▶ [Text section]

________________________________________

Orthodoxy VIII: The Romance of Orthodoxy

There are certainly plenty of keen insights as to how an otherwise stultifying, byzantine term like “Orthodoxy” can have Romantic (at lest in the classical sense) overtures and undertones and at the same time, but I have not dug up any such as of yet.

Until we get to Chapter VIII, I leave a few random thoughts and images


 Hallmark captures the earthy Venusian essence of Romance


Andrei Rublev’s Trinity (1411 – OR – 1425-1427)

Currently resides in Tretyakov Gallery, Moscow

C.S. Lewis captured the dual nature of God, dare we say masculine (father-sky) and feminine (mother-earth) in this poem he composed two years before his conversion.  The feminine nature of reality, as it were (Reality?) Lewis also portrays in his Space Trilogy, with the second book, Perelandra, being set on Venus (Out of the Silent Planet is set on the very male Mars, the finale That Hideous Strength is on earth, with a significant matrimonial theme, being as it opens with “Matrimony was ordained …” ). The feminine, life-nourishing imagery also finds its way into the fiction work that Lewis considered his most important, the retelling of the Psyche myth in Til We Have Faces [TWHF] where he states

“Holy places are dark places. It is life and strength, not knowledge and words, that we get in them. Holy wisdom is not clear and thin like water, but thick and dark like blood.” (Ch. 5, p.50 in my version)

________________________________________

▶ [Extracted data]
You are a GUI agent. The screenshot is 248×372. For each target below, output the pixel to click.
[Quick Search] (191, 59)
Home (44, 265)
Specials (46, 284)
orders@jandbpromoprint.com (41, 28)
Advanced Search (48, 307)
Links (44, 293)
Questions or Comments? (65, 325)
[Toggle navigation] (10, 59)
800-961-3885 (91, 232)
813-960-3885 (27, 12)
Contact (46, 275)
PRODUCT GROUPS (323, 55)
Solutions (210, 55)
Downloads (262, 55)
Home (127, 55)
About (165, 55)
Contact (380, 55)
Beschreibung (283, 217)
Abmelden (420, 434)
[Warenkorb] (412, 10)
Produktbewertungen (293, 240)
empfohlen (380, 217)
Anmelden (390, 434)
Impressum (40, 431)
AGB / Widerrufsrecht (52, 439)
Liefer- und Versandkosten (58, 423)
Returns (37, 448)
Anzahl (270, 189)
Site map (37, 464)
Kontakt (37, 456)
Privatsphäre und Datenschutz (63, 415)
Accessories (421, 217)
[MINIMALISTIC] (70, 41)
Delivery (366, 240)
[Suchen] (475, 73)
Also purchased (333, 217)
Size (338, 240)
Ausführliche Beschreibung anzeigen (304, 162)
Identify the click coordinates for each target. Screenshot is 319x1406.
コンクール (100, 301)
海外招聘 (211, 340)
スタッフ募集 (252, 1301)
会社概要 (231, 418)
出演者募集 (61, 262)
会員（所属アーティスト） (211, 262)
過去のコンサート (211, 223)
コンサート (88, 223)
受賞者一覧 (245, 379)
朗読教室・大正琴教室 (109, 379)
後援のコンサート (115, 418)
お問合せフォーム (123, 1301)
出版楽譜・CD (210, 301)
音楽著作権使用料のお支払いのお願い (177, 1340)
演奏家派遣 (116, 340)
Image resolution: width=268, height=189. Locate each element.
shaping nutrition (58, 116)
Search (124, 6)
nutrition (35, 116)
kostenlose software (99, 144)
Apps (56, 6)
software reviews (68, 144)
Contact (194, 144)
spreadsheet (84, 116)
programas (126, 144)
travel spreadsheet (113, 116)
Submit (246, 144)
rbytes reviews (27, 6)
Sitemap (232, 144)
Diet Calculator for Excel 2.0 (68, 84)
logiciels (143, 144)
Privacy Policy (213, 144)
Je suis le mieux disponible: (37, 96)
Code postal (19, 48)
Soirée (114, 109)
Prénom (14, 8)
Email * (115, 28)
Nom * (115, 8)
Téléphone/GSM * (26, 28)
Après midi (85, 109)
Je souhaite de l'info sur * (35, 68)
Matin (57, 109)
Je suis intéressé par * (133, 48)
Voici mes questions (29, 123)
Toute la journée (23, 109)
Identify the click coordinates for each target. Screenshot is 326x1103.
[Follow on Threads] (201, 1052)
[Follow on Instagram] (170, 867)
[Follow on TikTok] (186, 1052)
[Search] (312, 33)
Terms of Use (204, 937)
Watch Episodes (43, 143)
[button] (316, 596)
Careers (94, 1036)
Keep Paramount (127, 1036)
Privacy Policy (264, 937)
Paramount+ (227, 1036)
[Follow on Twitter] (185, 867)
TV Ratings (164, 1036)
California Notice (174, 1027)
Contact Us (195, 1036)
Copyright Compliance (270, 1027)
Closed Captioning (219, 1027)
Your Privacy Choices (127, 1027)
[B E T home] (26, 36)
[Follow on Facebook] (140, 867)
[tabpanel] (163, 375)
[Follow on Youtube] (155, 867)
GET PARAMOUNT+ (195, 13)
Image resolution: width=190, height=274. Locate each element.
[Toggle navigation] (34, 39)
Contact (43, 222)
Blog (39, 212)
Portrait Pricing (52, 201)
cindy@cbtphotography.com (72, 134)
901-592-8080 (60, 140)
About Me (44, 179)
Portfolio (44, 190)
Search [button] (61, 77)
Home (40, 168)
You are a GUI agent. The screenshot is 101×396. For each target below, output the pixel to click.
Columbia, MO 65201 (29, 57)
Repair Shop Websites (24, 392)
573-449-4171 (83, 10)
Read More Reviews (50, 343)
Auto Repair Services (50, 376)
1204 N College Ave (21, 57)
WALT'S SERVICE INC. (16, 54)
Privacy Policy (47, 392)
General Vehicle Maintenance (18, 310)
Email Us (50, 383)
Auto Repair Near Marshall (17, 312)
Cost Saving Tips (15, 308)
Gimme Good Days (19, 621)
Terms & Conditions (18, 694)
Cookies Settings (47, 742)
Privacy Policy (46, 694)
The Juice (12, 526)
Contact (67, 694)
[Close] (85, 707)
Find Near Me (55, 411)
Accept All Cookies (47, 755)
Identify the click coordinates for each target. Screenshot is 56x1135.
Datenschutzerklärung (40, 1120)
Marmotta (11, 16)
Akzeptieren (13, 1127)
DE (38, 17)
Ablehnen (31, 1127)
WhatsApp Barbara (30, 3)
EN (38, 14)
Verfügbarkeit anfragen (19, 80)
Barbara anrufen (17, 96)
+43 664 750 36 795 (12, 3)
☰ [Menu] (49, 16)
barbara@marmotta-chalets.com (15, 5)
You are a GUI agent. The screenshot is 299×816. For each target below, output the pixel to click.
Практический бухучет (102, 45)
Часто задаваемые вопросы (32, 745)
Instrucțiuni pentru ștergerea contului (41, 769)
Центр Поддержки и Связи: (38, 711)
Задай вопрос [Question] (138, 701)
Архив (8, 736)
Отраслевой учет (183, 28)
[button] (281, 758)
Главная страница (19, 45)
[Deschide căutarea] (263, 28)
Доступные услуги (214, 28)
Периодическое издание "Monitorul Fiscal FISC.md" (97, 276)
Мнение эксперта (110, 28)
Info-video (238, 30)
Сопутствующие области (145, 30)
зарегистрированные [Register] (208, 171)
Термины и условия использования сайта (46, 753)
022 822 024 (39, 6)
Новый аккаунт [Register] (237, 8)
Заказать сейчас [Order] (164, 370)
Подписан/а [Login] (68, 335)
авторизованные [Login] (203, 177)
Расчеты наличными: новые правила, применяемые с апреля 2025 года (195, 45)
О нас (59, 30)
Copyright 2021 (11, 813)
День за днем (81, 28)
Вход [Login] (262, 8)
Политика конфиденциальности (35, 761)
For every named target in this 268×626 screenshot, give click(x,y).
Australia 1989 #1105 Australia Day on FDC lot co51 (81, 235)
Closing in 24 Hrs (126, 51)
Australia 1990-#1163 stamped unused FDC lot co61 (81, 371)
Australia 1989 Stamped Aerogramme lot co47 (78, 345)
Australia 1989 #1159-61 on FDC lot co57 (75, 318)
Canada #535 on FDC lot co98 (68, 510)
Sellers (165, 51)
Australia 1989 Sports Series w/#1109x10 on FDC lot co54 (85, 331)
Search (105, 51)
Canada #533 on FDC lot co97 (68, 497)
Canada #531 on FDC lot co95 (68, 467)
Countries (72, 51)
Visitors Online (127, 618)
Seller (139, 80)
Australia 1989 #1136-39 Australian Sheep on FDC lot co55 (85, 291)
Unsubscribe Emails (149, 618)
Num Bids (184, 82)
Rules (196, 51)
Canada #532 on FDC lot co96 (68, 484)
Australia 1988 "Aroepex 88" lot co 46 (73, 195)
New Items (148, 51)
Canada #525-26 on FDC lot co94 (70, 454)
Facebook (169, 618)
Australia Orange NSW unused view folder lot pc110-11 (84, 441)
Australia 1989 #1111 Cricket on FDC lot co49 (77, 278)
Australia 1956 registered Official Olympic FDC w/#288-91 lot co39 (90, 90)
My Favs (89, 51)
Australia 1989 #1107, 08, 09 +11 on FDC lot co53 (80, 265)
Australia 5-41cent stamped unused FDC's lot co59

________________________________________

▶ [Aim 1]
Answer these questions about the post on the romance of Orthodoxy:
(a) Where does Andrei Rublev's Trinity currently reside?
(b) Which book of Lewis's Space Trilogy is set on Venus?
(c) In the quoted passage, holy wisdom is said to be thick and dark like what?
▶ [Aim 2] Continue the post on the romance of Orthodoxy from the point where it stops.

▶ [Result 1]
(a) The Tretyakov Gallery, Moscow.
(b) Perelandra.
(c) Blood.

▶ [Result 2]
He is said to follow Rudolf Otto’s Idea of the Holy (1917) in TWHF, who described the experience of  God as  numinous, being a “non-rational, non-sensory experience or feeling whose primary and immediate object is outside the self.”



Set on the soul’s acropolis the reason stands
A virgin, arm’d, commercing with celestial light,
And he who sins against her has defiled his own
Virginity: no cleansing makes his garment white;
So clear is reason. But how dark, imagining,
Warm, dark, obscure and infinite, daughter of Night:
Dark is her brow, the beauty of her eyes with sleep
Is loaded and her pains are long, and her delight.
Tempt not Athene. Wound not in her fertile pains
Demeter, nor rebel against her mother-right.
Oh who will reconcile in me both maid and mother,
Who make in me a concord of the depth and height?
Who make imagination’s dim exploring touch
Ever report the same as intellectual sight?
Then could I truly say, and not deceive,
Then wholly say, that I B E L I E V E.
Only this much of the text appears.